On 11/10/2022 05:25, Rudolf Adamkovič wrote:
(string-collate-lessp "a" "b" "C" t) ; t
..
(string-collate-lessp "a" "b" "C" nil) ; t
..
So basic sanity tests passed.
(string-collate-lessp "a" "B" "C" nil) ; => nil
(string-collate-lessp "a" "B" "POSIX" nil) ; nil
is expected behavior as well. What I do not like is
> (string-collate-lessp "a" "B" "C" t) ; => nil
Actually you wrote
[FYI: If I replace nil with t, the procedure returns nil too.]
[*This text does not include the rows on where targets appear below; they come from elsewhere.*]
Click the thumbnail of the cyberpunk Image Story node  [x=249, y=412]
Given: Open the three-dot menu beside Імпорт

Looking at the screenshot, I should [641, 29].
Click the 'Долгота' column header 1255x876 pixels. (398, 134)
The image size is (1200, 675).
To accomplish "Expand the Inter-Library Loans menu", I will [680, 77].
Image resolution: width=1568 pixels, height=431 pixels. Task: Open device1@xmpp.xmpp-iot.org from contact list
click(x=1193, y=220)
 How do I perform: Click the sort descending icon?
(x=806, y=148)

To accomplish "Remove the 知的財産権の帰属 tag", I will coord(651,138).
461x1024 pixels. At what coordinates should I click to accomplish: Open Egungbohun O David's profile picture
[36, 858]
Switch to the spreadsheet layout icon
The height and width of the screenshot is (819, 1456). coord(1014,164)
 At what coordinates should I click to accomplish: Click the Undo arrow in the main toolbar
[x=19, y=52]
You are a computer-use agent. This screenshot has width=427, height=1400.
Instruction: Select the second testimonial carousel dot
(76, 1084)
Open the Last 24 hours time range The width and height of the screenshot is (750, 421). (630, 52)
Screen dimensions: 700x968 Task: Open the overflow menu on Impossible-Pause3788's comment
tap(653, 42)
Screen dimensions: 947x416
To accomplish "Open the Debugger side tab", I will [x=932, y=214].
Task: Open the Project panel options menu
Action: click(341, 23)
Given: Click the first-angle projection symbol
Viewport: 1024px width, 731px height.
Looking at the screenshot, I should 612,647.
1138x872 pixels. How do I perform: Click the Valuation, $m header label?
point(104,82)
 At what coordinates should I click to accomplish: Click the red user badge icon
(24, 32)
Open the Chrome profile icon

From my point of view it is a reason to file an Emacs bug because I get
(string-collate-lessp "a" "B" "C" t) ; => t
It seems case folding works strange for comparison because when case is
the same "a" < "b" as expected:
(string-collate-lessp "a" "b" "C" t) ; t
(string-collate-lessp "A" "B" "C" t) ; t
(string-collate-lessp "a" "b" "C" nil) ; t
(string-collate-lessp "A" "B" "C" nil) ; t
May it happen that IGNORE-CASE argument is ignored in your case? I
believe, it is improbable that C locale is not generated, so case fold
rules are undefined
locale -a | grep C
Another your strange result is
$ locale -a | grep en_US
en_US.US-ASCII
en_US.UTF-8
..
so en_US locale is defined but collation rules are different from glibc
printf 'a\nB\n' | LC_COLLATE=en_US.UTF-8 sort
B
a
I have no idea if sort and Emacs use the same libc and the same locale
definitions. I am unaware which way it is organized in MacOS.